U.S. Sen. Mitt Romney (on screen) joined former Harvard Business School Dean Nitin Nohria Monday evening to address “Leading When It’s Difficult” as part of the Harvard Dialogues series.

Niles Singer/Harvard Staff Photographer

Campus & Community

Mitt Romney on what really matters

Utah senator, former governor, and successful business leader reflects on global policy, personal values amid challenging times

6 min read

Harvard’s 2024 spring term kicks off with events across the University designed to enhance our ability to engage in respectful and robust debate.

Circumstances shift, priorities change, and money comes and goes. But in a world where even facts seem to be at war with each other, U.S. Sen. Mitt Romney said Monday that a person’s values tend to be constant and ought to be heeded.

“When you go into an enterprise, go into a job, if you start compromising on your values, you’re going to find that maybe you’ll be more successful — I don’t know the answer to that — but I know you’re not going to be as healthy or as happy,” he said.
***
▸ Exercise brief:
Pick up the article on Mitt Romney's Harvard Dialogues appearance after its final sentence and continue it.

▸ Data block:
***
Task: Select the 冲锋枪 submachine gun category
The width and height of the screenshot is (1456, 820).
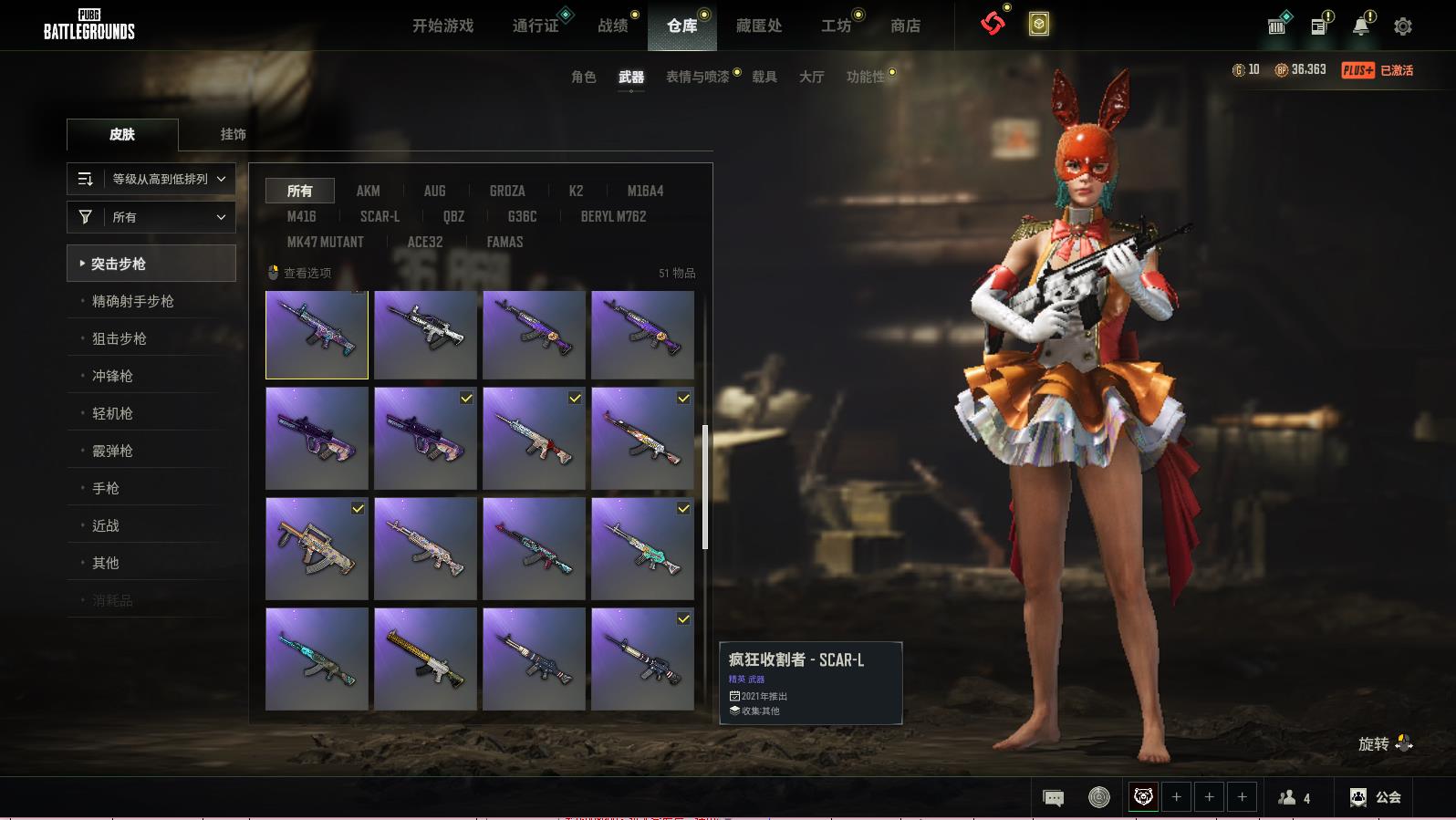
***
▸ Written response:
Romney, who voted to convict former President Donald Trump at both of his Senate impeachment trials, ran unsuccessfully for president in 2012, and who — as a Republican governor — shepherded through Massachusetts’ 2006 universal health care plan, joined former Harvard Business School Dean Nitin Nohria on Monday evening for a discussion on “Leading When It’s Difficult.” The event, held in HBS’ Klarman Hall, was part of a University-wide series of events called “Harvard Dialogues,” which examine how to engage in constructive discussion and debate during difficult times.

The wide-ranging conversation, opened by Business School Dean Srikant Datar, was billed as a “fireside chat.” Romney, 76, discussed both his views on domestic and foreign policy as well as more personal insights gleaned over his decades in business and public service. The first-term Republican senator from Utah, considered one of the dwindling number of moderates in Congress, announced in September that he would not run for re-election this year.

In introducing the event, Nohria cited the current challenges facing global leaders. He cited wars in the Middle East and Ukraine, as well as tensions with China, artificial intelligence, climate change and other global dilemmas, saying the times are the toughest he can recall.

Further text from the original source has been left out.